# Drove a demo Q7 today at Livermore Audi, it's awesome!!



## alex911s (Mar 20, 2006)

Hey Guys,
I drove a demo Q7 today at the dealership, all I can say is it's an awesome
car.. Bigger than I thought, it so smooth I thought the car had Air suspension, but i was the base steel spring wow.. the options are great..
the only thing I noticed the interior quality is not up to par , to the audi
sedans... but over all the car is so nimble, there's so much options on a 61K car...I noticed everyone on the road was looking like wtf is that thing??
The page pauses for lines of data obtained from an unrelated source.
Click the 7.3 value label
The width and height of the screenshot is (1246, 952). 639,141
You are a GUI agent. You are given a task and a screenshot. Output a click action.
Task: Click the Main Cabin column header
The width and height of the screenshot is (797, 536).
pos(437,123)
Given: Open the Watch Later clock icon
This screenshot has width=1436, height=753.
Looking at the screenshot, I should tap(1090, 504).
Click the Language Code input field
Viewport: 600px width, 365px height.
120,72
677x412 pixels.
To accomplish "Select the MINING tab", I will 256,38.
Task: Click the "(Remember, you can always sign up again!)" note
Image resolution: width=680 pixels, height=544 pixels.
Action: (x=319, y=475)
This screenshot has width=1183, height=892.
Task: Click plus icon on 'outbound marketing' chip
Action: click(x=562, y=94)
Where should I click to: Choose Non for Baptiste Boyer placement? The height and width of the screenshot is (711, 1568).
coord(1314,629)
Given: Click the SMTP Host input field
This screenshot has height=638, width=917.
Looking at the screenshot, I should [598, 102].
One thing I love it the exhaust rumble, sounds like it has bypass pipes.lol
Again the one I ordered is still coming to that dealership call Adam Levine 9252454959 if you guys want it, it's Quartz Gray with Espresso Brown interior all options incl, air susp..


----------



## MCRoan3788 (Oct 16, 2005)

*Re: Drove a demo Q7 today at Livermore Audi, it's awesome!! (alex911s)*

I test drove a dealer-owned Q7 4.2, fully-loaded. I was amazed to find that, in dynamic suspension mode, it handles very much like my A3 2.0T. Too bad it's $64K and currently out of my price range...c'mon stock market...
You're absolutely right, that V8 roar's tough to beat. Even though I'm not much of a gadget person, I enjoyed the back-up camera - it was my first time using one - pretty neat if you ask me. If only S tronic was strong enough to handle the 4.2 engine!


----------